How can we achieve financial equality when women are excluded from resources to help them achieve it? Many women are fighting to make ends meat, saving and choosing financial products. What’s more, is that the financial resources that are available are geared towards men. They’re jargon heavy, full of unhelpful acronyms and when women have less time on their hands, improving their finances is more of a hindrance than a protective measure. It’s no wonder that women are retiring with with significantly less than men.
The underrepresentation crisis
Women are underrepresented at all levels of the global financial system, from depositors and borrowers to bank board members and regulators. And in the financial services industry alone, women hold 21% of board seats, 19% of C-suite roles, and 5% of CEO positions in 2021. But we’re not just talking about women working in finance, but women engaging with it and building the financial freedom they deserve from it.
The 2022 Own Your Worth report by UBS provides some potential insight on this. With the pandemic helping to re-shift women’s priorities, 90% of the women surveyed view money as a tool that can be used to help achieve their purpose in life. Yet while this was the case, with saving for unexpected life events listed as one of the top financial priorities, just 6% have invested in stocks and shares. That's a huge loss when research shows that women do invest, their returns outperform mens!
Information is power.
The confidence gap
Women are often seen as less confident and knowledgeable when it comes to investing, especially compared to men. BNY Mellon revealed that only one in 10 women globally felt they fully understood investing, and the same study showed that 28% of women felt confident about investing their money. It’s therefore no surprise that 45% of women viewed the stock market as too risky for them. So this really goes to show that women aren’t not interested, or that they’re bad at investing. Because research actually reveals something pretty empowering – that when women do invest, their returns outperform that of their male counterparts.
This is exactly why women need to make sure their money is working for them - women notoriously live longer than men, so ensuring their funds are well-stocked is paramount. Knowledge is the most powerful tool women have when it comes to investing. By taking the time to educate themselves on the basics of investment practices, women can arm themselves with confidence about their financial future.
Embracing equity in finance
While International Women’s Day is an opportunity to reflect on all sorts of gender inequality and progress that we’ve made, there’s a reason we need to put the magnifying glass on women in finance. And that’s because money is the root to empowerment in other spheres of life. It is the freedom to make choices, the freedom to live a life on your terms. It equips women with a sense of empowerment to make the choices that align with them. But it all starts with empowering women to learn the ropes first: through financial learning and community.
Information is power
So, how close are we to achieving gender equality in the world of finance and money? The truth is, we’re still quite some way away. But with more women taking control of their future, the future is bright, and it’s up to us to make it happen. That’s why we’re mobilising the next generation of women to build up their confidence. The surge of women seeking out financial education, the focus on companies like ours to deliver it, reveals the potential we have to make changes quickly when there’s a need. It’s time we apply that same sense of urgency to achieving gender equity in finance.

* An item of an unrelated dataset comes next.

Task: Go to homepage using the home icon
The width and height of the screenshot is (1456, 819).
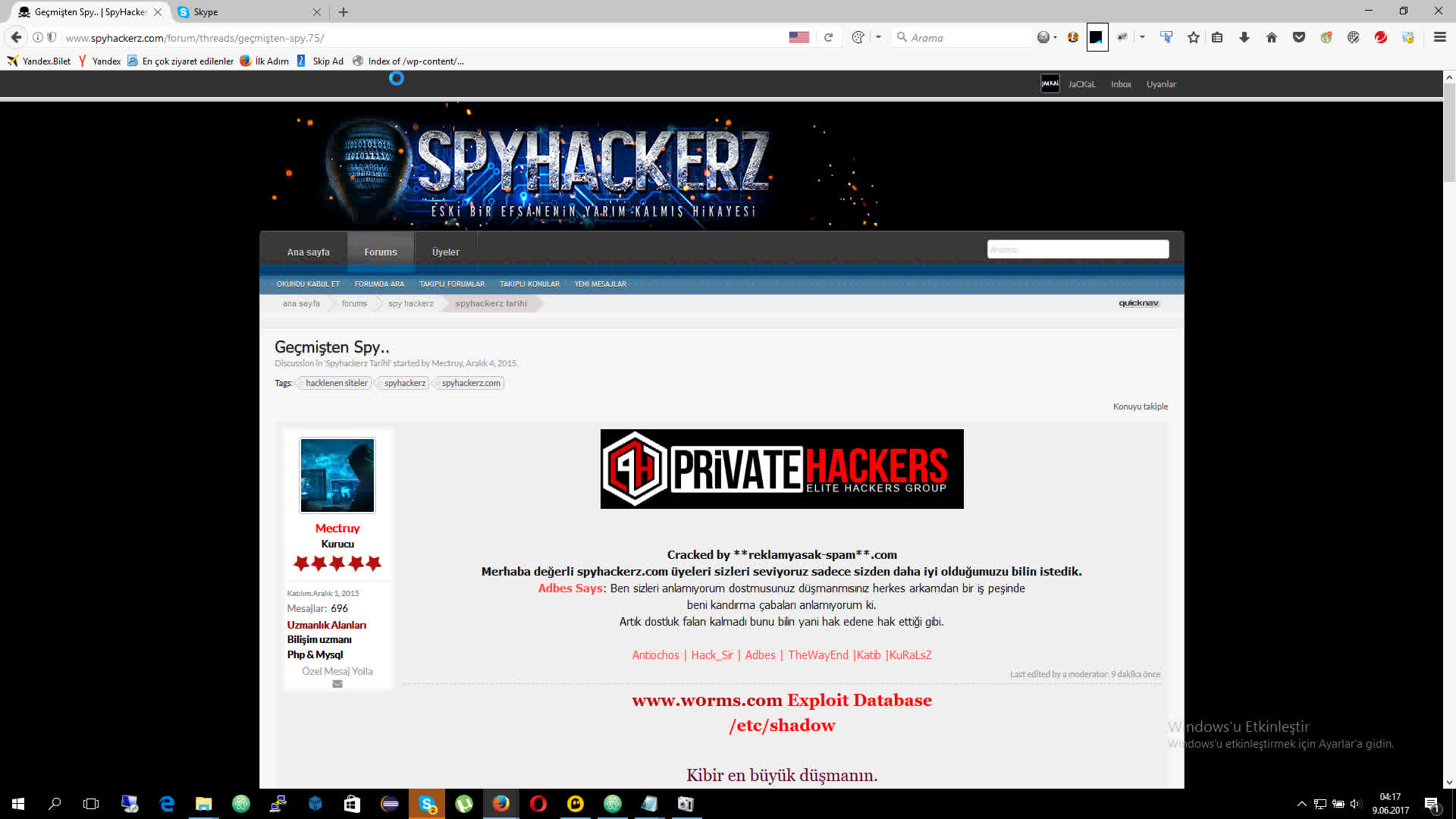Action: click(1272, 36)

We firmly believe that financial freedom comes from knowing the ropes first. And by learning, trading, and connecting in one single universe, Female Invest welcomes anyone and everyone to join together in a safe space to access the resources they need to build a healthy and long-lasting financial future for themselves. We believe that’s what our community deserves, which is why we guide them through the entire process with confidence and ease.
Let’s use International Women’s Day to acknowledge that women have specific and additional financial literacy needs that need addressing if we want to close the financial gender gap. And allow us to be part of the puzzle on a mission to change that.